適応障害の精神症状……抑うつ感・気分の落ち込み・絶望感・不安感・焦燥感・神経過敏・パニック・混乱・自己否定・自己不信(自己嫌悪)・緊張感など。
適応障害の身体症状……睡眠障害・食欲不振・倦怠感・疲労感・ストレス性の胃炎(胃潰瘍)・頭痛・めまい・吐き気・発熱・身体の振るえ・精神運動抑制(身体の動きの緩慢さ)など。
不定愁訴としての身体症状のみの訴えがあり、内科で医学的検査をしても原因がわからない場合にも適応障害と診断されることが多いが、心身の症状面では軽症うつ病とオーバーラップする部分も多い。

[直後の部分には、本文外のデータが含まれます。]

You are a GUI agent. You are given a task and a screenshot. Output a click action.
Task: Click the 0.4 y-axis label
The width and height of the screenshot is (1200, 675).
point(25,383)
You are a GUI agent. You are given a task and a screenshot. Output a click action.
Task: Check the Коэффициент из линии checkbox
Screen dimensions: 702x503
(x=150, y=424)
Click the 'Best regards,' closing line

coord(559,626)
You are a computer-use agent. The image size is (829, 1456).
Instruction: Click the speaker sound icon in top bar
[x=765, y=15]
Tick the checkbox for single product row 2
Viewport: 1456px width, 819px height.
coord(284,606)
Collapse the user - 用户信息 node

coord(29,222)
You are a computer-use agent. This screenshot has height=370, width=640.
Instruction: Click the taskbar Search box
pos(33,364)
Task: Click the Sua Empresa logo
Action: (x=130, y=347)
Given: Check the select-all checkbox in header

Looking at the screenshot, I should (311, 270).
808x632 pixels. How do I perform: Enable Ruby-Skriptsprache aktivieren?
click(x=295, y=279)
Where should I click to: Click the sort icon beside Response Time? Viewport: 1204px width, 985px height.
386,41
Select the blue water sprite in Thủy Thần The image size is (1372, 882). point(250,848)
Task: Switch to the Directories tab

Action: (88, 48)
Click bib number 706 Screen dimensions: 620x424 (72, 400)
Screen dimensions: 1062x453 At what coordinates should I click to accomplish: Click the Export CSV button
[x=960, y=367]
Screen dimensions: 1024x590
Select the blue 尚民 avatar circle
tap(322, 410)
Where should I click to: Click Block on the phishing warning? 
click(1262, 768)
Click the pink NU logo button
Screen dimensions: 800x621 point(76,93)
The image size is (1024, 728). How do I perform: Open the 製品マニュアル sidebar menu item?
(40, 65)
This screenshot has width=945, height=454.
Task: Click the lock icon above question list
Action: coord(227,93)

適応障害になりやすい人の性格傾向は、うつ病になりやすい人の病前性格として知られる“テレンバッハのメランコリー親和型性格”や“下田光造の執着性格”に似ていて、『几帳面・生真面目・責任感が強い・義務感に縛られる・他者に気配りし過ぎる・秩序志向性・我慢強い』などの特徴があるとされる。
抑うつを伴う適応障害は悪化すると、そのままうつ病の発症につながってしまうこともある。適応障害が原因となって発生する心身の不調、不定愁訴とも呼ばれることがある身体症状の異常が目立つ場合には、『自律神経失調症・心身症』といった非正式のアバウトな診断が下されることもある。
小児期の行為障害・夜尿症・習癖(指しゃぶり・爪噛み・抜毛癖のトリコチロマニア)なども、適応障害の心身症状の現れとして解釈されることもあり、適応障害は精神分析的に考えると『退行(regression)』の自我防衛機制と関係している側面があるとされる。